It also doesn't do any of the fanciness you mentioned below with joining
together split up profiles that you mentioned in a comment earlier. More than
that, this space needs some sort of de-facto standard for the protocol, and
yours is as simple as any else.

Here's the use-case I'm thinking of. I want to create an in-browser pgp-
messager using pgp keys that are on the nmc blockchain. If the onename
"protocol" became ubiquitous this would be more or less trivial. A simple
webpage with a "username" field and a "message" field. Javascript fetches the
public key listed in the profile and encrypts the message (ignoring potential
issues with using javascript for encryption).

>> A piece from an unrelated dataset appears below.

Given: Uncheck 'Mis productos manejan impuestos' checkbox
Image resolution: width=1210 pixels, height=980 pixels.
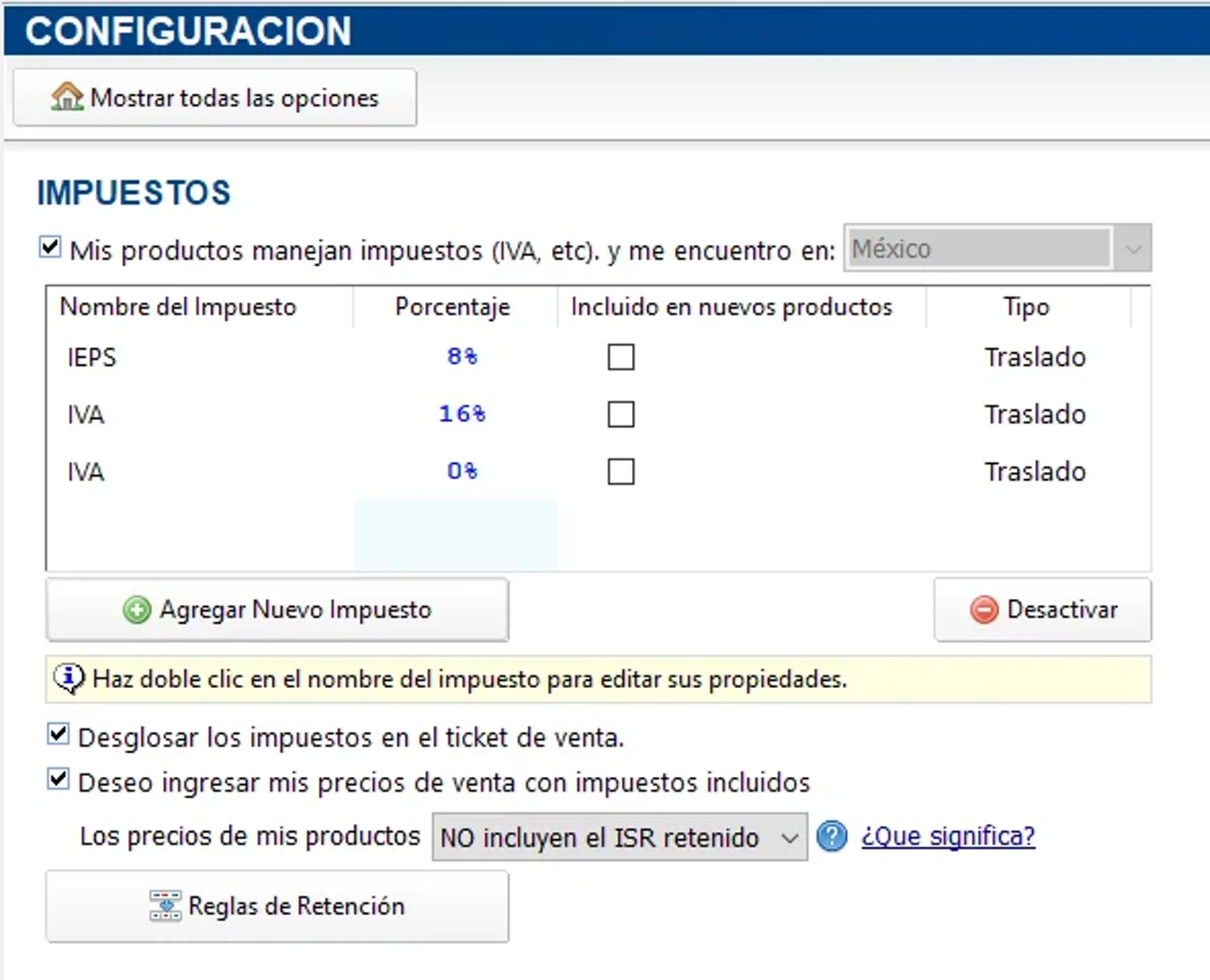Looking at the screenshot, I should 50,248.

That would be awesome, and there would be a million other applications
besides. The problem is "onename.io" is a central point, both for failure and
attack. If others could run this same pretty frontend, then there could be
third field on that page for "onename endpoint", which would default to
"onename.io" but could be anything. I could have my own personal instance, my
employer could run one, my ISP for my neighborhood, etc... Farther down the
line it could even be something built into a browser or OS, where you can
specify custom default endpoints just like you do with DNS.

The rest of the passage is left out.